Print out every record exactly as it appears.

Start of SOURCE DATA

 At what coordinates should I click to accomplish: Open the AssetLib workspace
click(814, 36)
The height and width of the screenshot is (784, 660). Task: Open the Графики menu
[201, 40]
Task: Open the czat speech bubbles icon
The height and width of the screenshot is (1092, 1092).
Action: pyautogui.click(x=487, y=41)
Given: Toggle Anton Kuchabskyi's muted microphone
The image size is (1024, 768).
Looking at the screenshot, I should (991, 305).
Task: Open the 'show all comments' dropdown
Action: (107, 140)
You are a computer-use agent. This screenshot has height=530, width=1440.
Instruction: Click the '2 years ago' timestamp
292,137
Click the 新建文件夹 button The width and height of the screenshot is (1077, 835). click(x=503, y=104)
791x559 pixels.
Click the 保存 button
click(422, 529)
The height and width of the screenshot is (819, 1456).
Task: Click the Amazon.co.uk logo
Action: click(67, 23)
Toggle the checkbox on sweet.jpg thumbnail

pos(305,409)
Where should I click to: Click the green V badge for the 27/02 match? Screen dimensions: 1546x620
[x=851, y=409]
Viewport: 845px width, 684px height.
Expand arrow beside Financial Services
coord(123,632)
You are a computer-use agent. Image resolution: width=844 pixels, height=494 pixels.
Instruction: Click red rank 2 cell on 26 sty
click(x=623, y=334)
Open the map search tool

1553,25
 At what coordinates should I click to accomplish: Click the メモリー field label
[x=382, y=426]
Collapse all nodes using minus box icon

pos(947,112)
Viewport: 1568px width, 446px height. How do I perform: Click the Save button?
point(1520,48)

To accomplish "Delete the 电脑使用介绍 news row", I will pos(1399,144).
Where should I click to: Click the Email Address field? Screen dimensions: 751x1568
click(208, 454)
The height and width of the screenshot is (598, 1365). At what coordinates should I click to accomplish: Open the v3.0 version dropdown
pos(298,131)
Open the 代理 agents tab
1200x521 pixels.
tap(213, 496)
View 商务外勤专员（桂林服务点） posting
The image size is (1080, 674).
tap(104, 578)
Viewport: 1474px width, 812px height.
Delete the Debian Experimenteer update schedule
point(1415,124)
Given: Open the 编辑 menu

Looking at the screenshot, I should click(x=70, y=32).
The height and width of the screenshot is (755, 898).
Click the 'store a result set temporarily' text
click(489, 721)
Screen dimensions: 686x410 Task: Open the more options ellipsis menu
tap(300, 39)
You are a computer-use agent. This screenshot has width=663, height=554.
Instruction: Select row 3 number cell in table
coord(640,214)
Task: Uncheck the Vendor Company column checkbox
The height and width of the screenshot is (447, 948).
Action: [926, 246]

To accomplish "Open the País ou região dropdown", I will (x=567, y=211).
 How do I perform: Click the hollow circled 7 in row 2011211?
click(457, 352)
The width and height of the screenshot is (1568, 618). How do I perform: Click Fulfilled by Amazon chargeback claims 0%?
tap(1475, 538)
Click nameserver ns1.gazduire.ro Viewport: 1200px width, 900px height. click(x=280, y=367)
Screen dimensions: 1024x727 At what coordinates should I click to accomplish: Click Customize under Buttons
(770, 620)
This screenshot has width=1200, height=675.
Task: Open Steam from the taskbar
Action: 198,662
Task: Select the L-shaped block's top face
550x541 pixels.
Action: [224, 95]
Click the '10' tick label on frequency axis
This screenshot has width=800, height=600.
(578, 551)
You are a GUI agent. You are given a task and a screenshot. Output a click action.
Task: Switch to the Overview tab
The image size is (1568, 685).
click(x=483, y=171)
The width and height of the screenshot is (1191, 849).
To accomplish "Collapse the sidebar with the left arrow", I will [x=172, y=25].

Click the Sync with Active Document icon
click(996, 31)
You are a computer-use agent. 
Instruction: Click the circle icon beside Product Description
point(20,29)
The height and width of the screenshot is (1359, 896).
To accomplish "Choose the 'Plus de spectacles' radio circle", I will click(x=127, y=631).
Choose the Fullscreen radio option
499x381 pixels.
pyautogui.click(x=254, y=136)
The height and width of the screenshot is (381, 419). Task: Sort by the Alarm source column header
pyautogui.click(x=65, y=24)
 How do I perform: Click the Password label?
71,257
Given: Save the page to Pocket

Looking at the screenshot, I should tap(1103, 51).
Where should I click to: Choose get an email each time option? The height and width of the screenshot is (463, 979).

End of SOURCE DATA

# RESPONSE TO THE TASK
 At what coordinates should I click to accomplish: Open the AssetLib workspace
click(814, 36)
The height and width of the screenshot is (784, 660). Task: Open the Графики menu
[201, 40]
Task: Open the czat speech bubbles icon
The height and width of the screenshot is (1092, 1092).
Action: pyautogui.click(x=487, y=41)
Given: Toggle Anton Kuchabskyi's muted microphone
The image size is (1024, 768).
Looking at the screenshot, I should (991, 305).
Task: Open the 'show all comments' dropdown
Action: (107, 140)
You are a computer-use agent. This screenshot has height=530, width=1440.
Instruction: Click the '2 years ago' timestamp
292,137
Click the 新建文件夹 button The width and height of the screenshot is (1077, 835). click(x=503, y=104)
791x559 pixels.
Click the 保存 button
click(422, 529)
The height and width of the screenshot is (819, 1456).
Task: Click the Amazon.co.uk logo
Action: click(67, 23)
Toggle the checkbox on sweet.jpg thumbnail

pos(305,409)
Where should I click to: Click the green V badge for the 27/02 match? Screen dimensions: 1546x620
[x=851, y=409]
Viewport: 845px width, 684px height.
Expand arrow beside Financial Services
coord(123,632)
You are a computer-use agent. Image resolution: width=844 pixels, height=494 pixels.
Instruction: Click red rank 2 cell on 26 sty
click(x=623, y=334)
Open the map search tool

1553,25
 At what coordinates should I click to accomplish: Click the メモリー field label
[x=382, y=426]
Collapse all nodes using minus box icon

pos(947,112)
Viewport: 1568px width, 446px height. How do I perform: Click the Save button?
point(1520,48)

To accomplish "Delete the 电脑使用介绍 news row", I will pos(1399,144).
Where should I click to: Click the Email Address field? Screen dimensions: 751x1568
click(208, 454)
The height and width of the screenshot is (598, 1365). At what coordinates should I click to accomplish: Open the v3.0 version dropdown
pos(298,131)
Open the 代理 agents tab
1200x521 pixels.
tap(213, 496)
View 商务外勤专员（桂林服务点） posting
The image size is (1080, 674).
tap(104, 578)
Viewport: 1474px width, 812px height.
Delete the Debian Experimenteer update schedule
point(1415,124)
Given: Open the 编辑 menu

Looking at the screenshot, I should click(x=70, y=32).
The height and width of the screenshot is (755, 898).
Click the 'store a result set temporarily' text
click(489, 721)
Screen dimensions: 686x410 Task: Open the more options ellipsis menu
tap(300, 39)
You are a computer-use agent. This screenshot has width=663, height=554.
Instruction: Select row 3 number cell in table
coord(640,214)
Task: Uncheck the Vendor Company column checkbox
The height and width of the screenshot is (447, 948).
Action: [926, 246]

To accomplish "Open the País ou região dropdown", I will (x=567, y=211).
 How do I perform: Click the hollow circled 7 in row 2011211?
click(457, 352)
The width and height of the screenshot is (1568, 618). How do I perform: Click Fulfilled by Amazon chargeback claims 0%?
tap(1475, 538)
Click nameserver ns1.gazduire.ro Viewport: 1200px width, 900px height. click(x=280, y=367)
Screen dimensions: 1024x727 At what coordinates should I click to accomplish: Click Customize under Buttons
(770, 620)
This screenshot has width=1200, height=675.
Task: Open Steam from the taskbar
Action: 198,662
Task: Select the L-shaped block's top face
550x541 pixels.
Action: [224, 95]
Click the '10' tick label on frequency axis
This screenshot has width=800, height=600.
(578, 551)
You are a GUI agent. You are given a task and a screenshot. Output a click action.
Task: Switch to the Overview tab
The image size is (1568, 685).
click(x=483, y=171)
The width and height of the screenshot is (1191, 849).
To accomplish "Collapse the sidebar with the left arrow", I will [x=172, y=25].

Click the Sync with Active Document icon
click(996, 31)
You are a computer-use agent. 
Instruction: Click the circle icon beside Product Description
point(20,29)
The height and width of the screenshot is (1359, 896).
To accomplish "Choose the 'Plus de spectacles' radio circle", I will click(x=127, y=631).
Choose the Fullscreen radio option
499x381 pixels.
pyautogui.click(x=254, y=136)
The height and width of the screenshot is (381, 419). Task: Sort by the Alarm source column header
pyautogui.click(x=65, y=24)
 How do I perform: Click the Password label?
71,257
Given: Save the page to Pocket

Looking at the screenshot, I should tap(1103, 51).
Where should I click to: Choose get an email each time option? The height and width of the screenshot is (463, 979).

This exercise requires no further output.